Outrageous, memorable, and excessive he was. And everyone who knew James Dickey had a “James Dickey story” to tell. George Garrett, the novelist (Death of the Fox) and Dickey’s colleague on the USC English faculty, had many in his repertoire. Most could not be called flattering, and do not need retelling on Mr. Dickey’s centennial. But this one I cherish:

Garrett and Dickey were on an elevator. A student standing behind them nudged his companion and whispered audibly, “Know who that is?” Dickey looked at Garrett and winked. “That’s the guy who played the sheriff in Deliverance,” the student said. “The elevator stopped,” Garrett went on, “and we were pushed out by the tide of students. ‘Wait a minute! Wait just a big minute,’ Jim was calling to everybody, nobody in particular. ‘There’s a whole lot more to me than just that.’”
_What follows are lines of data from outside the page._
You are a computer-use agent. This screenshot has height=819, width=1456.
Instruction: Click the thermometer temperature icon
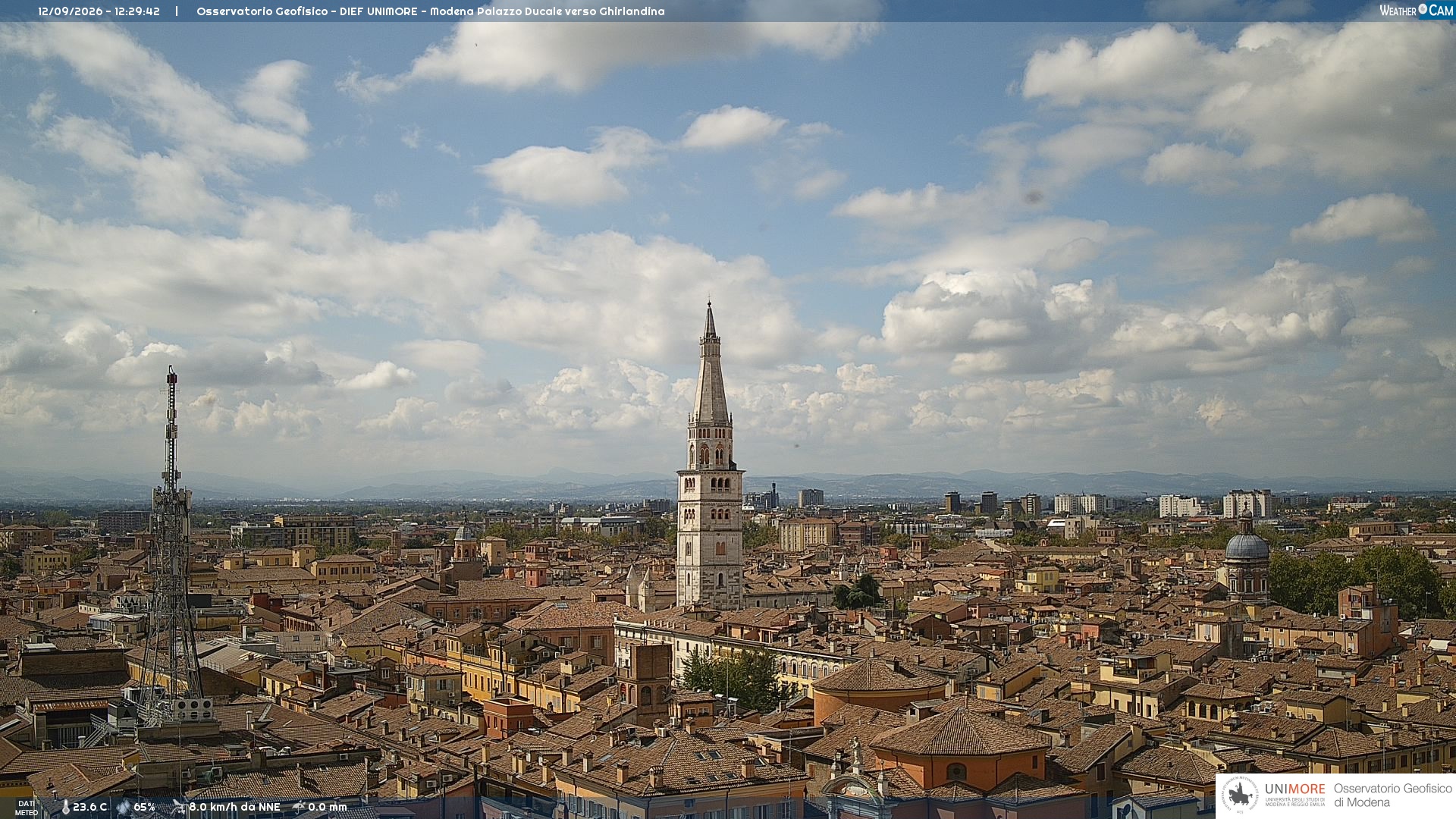65,808
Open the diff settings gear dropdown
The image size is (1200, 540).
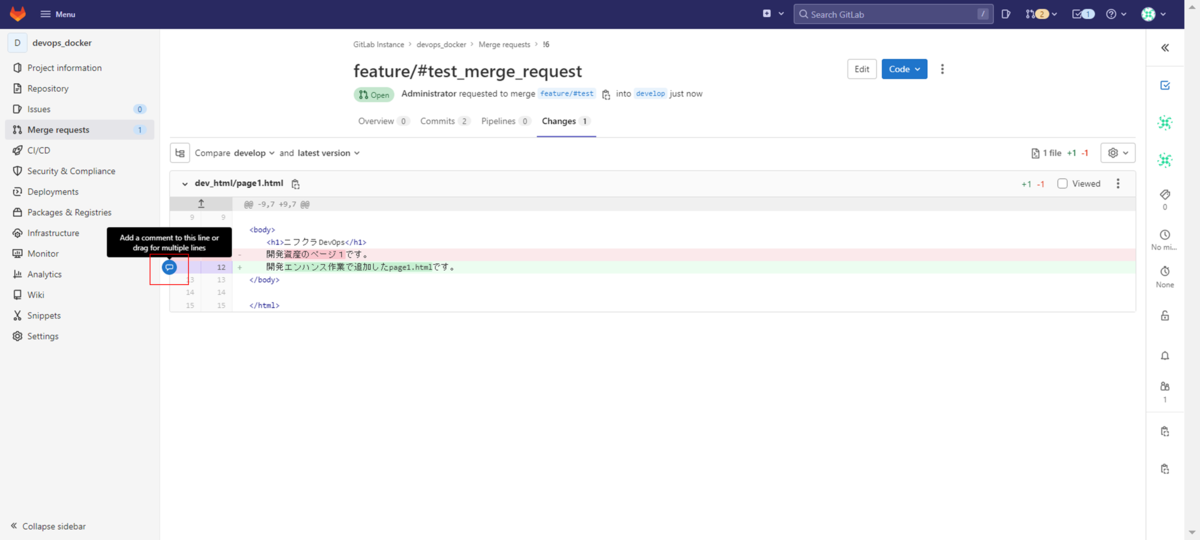pos(1117,153)
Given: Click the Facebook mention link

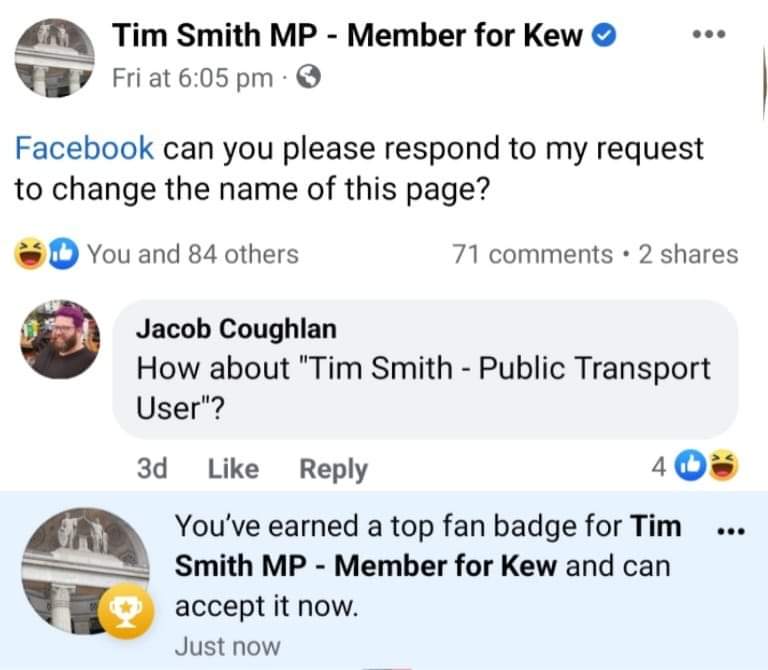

There sure was. I’ll close with my own favorite James Dickey story, which I heard from the lips of Dan Rowan of Laugh-In fame, a lovely soul.  

Dickey was guest of honor at Rowan’s summer camp in the California redwoods.  

“I woke up early, about six,” Rowan said. “I was getting the fire going for breakfast. Suddenly I became aware of this presence behind me.  

“I turned. And there’s James Dickey. He was a great big man. He had on this ratty old terry-cloth bathrobe that didn’t even come down to his knees. It was kind of a sight.

“I said to him, ‘Good morning, Jim!’ He let out this sound, almost like a bear growl. He was looking a bit ragged from the night before.  

“Our routine in camp is to serve Ramos Gin Fizzes at breakfast. So I said to him, ‘Jim, may I make you a fizz?’”

“Well,” Rowan said, “this look of … I’d almost call it contempt came over him. He stared at me. ‘A fee-yuz?’ he said. So he goes behind the bar, the whole time maintaining eye contact with me. Pulls down a highball glass and a half-gallon bottle of Wild Turkey. Fills the glass—to the brim—and drinks it all down in one go. Slams the empty glass on the counter and says, ‘Now I will have a fee-yuz.’”

At the grave, I left the flowers, congratulated Mr. Dickey on his centennial, and thanked him for his many kindnesses to me. At home, I looked up the line quoted on his gravestone. It’s from the last stanza of “In the Tree House at Night.”   

My green, graceful bones fill the air
With sleeping birds. Alone, alone
And with them I move gently.
I move at the heart of the world.

Strange, to be remembered for “Squeal like a pig” rather than for this.  Stranger still: The oink line wasn’t in his script. It was improvised on the spot. No one present, even the director, was ever able to remember who came up with it. It was just to give “Mountain Man” a line of dialogue as he set about making James Dickey immortal.